> **Excerpt provided**
☆ ☆ ☆ ☆ ☆

Sir Richard Julian Long,  (born 2 June 1945) is an English sculptor and one of the best-known British land artists.

Long is the only artist to have been short-listed four times for the Turner Prize. He was nominated in 1984, 1987 and 1988, and then won the award in 1989 for White Water Line. He lives and works in Bristol, the city in which he was born.

Long studied at Saint Martin's School of Art before going on to create work using various media including sculpture, photography and text. His work is on permanent display in Britain at the Tate and Bristol City Museum and Art Gallery as well as galleries in America, Switzerland and Australia.

Long's work has broadened the idea of sculpture to be a part of performance art and conceptual art. His work typically is made of earth, rock, mud, stone and other nature based materials. In exhibitions his work is typically displayed with the materials or through documentary photographs of his performances and experiences.

Early life and education

Long was born in Bristol, in south-west England. Between 1962 and 1965 he studied at the West of England College of Art, and then, from 1966 to 1968, at Saint Martin's School of Art in London, where he studied under Anthony Caro and Phillip King and became closely associated with fellow student Hamish Fulton.

Work
Several of his works were based around walks that he has made, and as well as land based natural sculpture, he uses the mediums of photography, text and maps of the landscape he has walked over. Long has been taking these walks since the mid 1960s where he has walked in places such as the Sahara Desert, Australia, Iceland and near his home in Bristol, United Kingdom. His work has proven to be revolutionary as it has changed how society views sculpture. His work has influenced the boundaries of sculpture to not be limited to only "traditional" materials and to be able to use alternative materials in his work. Not only is he using alternative materials such as rock and earth, but he also changed what art is, as the actual art piece can be the process of creating the art itself.

☆ ☆ ☆ ☆ ☆

> **Instructions to follow**
Reproduce the Richard Long passage between "Sir Richard Julian" and "he was born.", inclusive, with "Bristol" changed to "Bath". Rely on the Richard Long passage alone.

> **Data for analysis**
☆ ☆ ☆ ☆ ☆

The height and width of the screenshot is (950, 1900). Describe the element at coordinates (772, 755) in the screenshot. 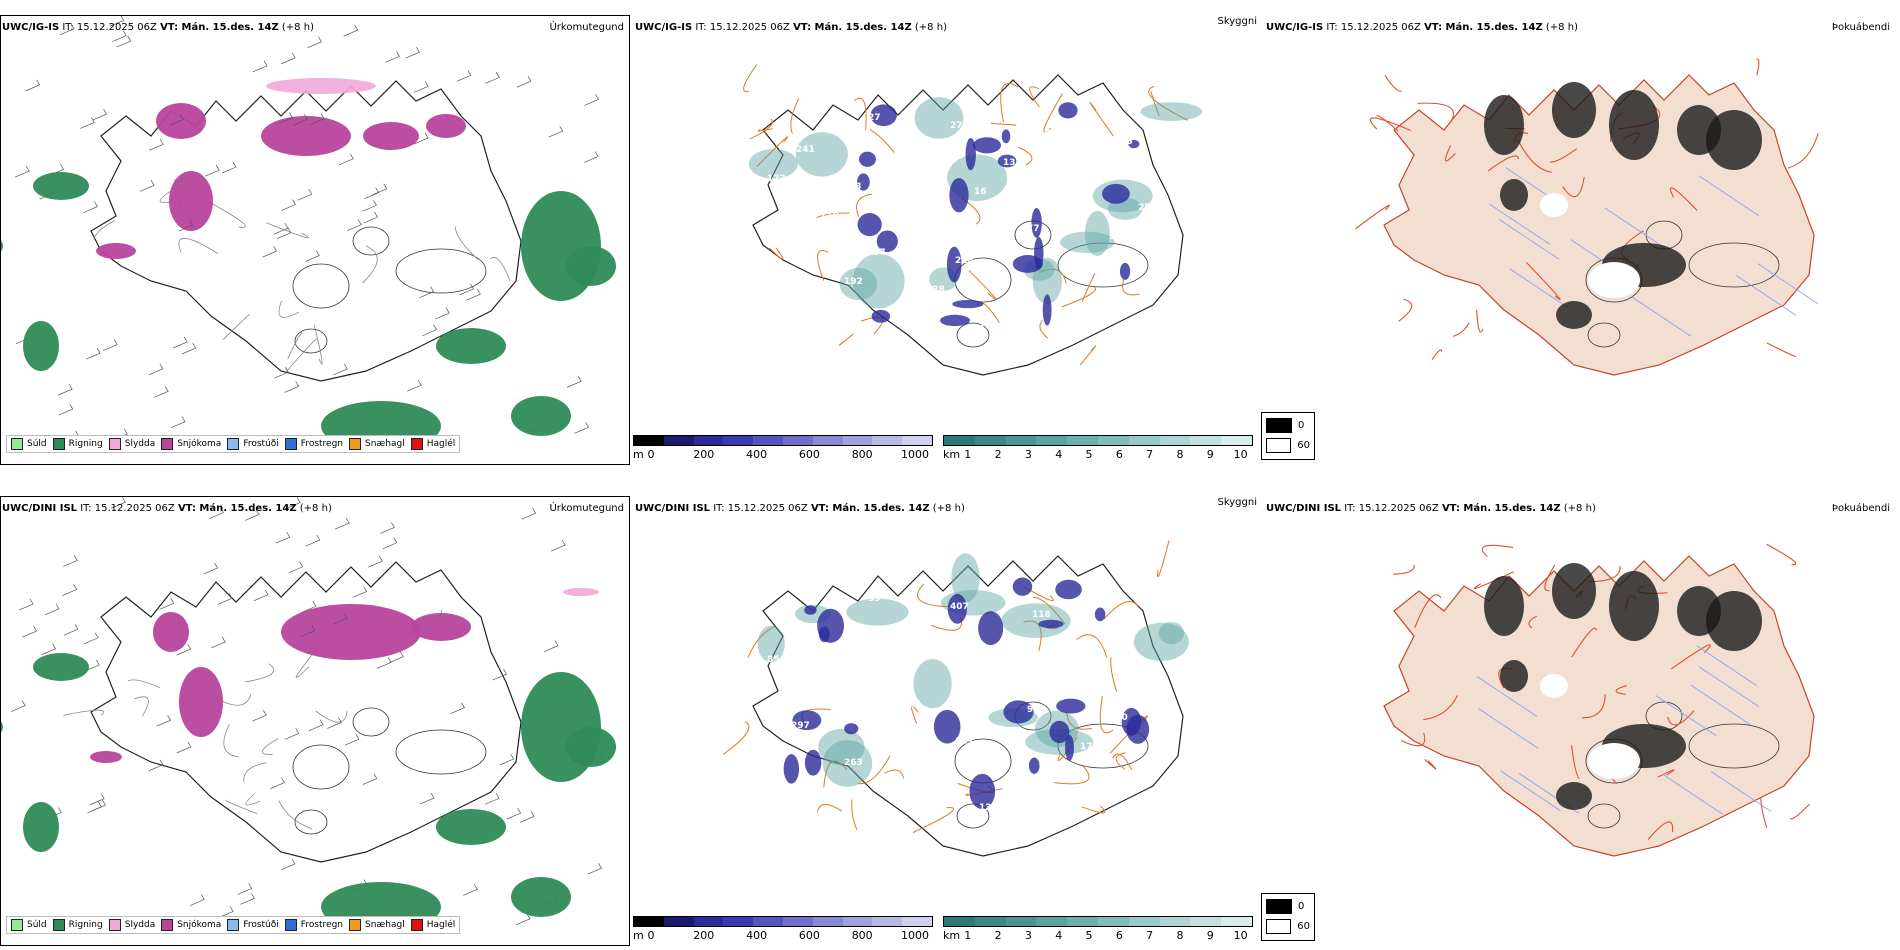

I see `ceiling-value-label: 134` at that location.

☆ ☆ ☆ ☆ ☆

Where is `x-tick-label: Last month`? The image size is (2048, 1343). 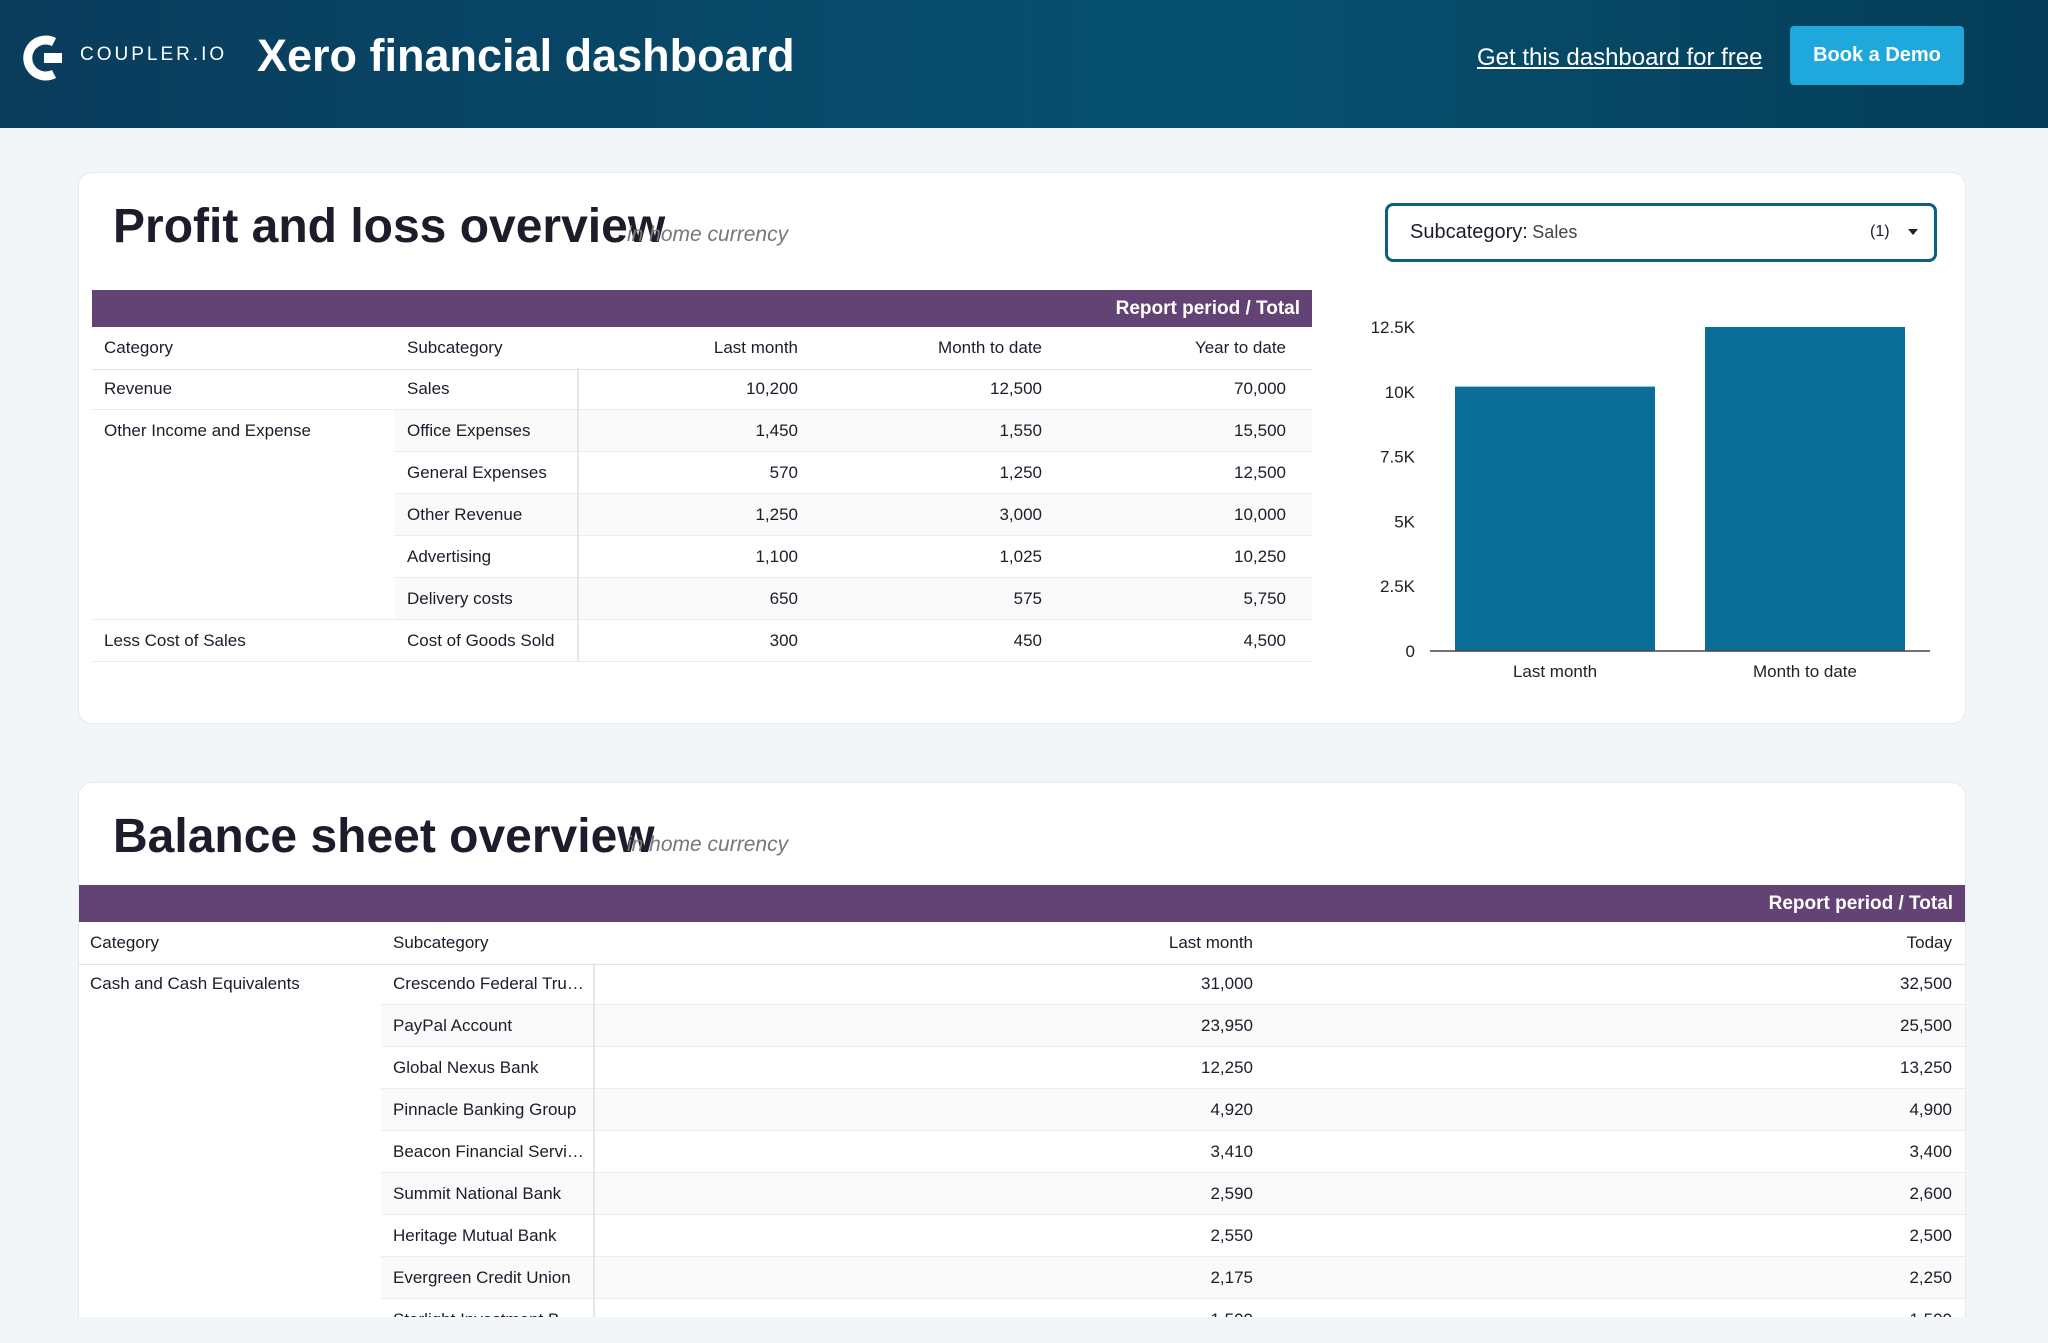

☆ ☆ ☆ ☆ ☆

> **Solution**
Sir Richard Julian Long,  (born 2 June 1945) is an English sculptor and one of the best-known British land artists.

Long is the only artist to have been short-listed four times for the Turner Prize. He was nominated in 1984, 1987 and 1988, and then won the award in 1989 for White Water Line. He lives and works in Bath, the city in which he was born.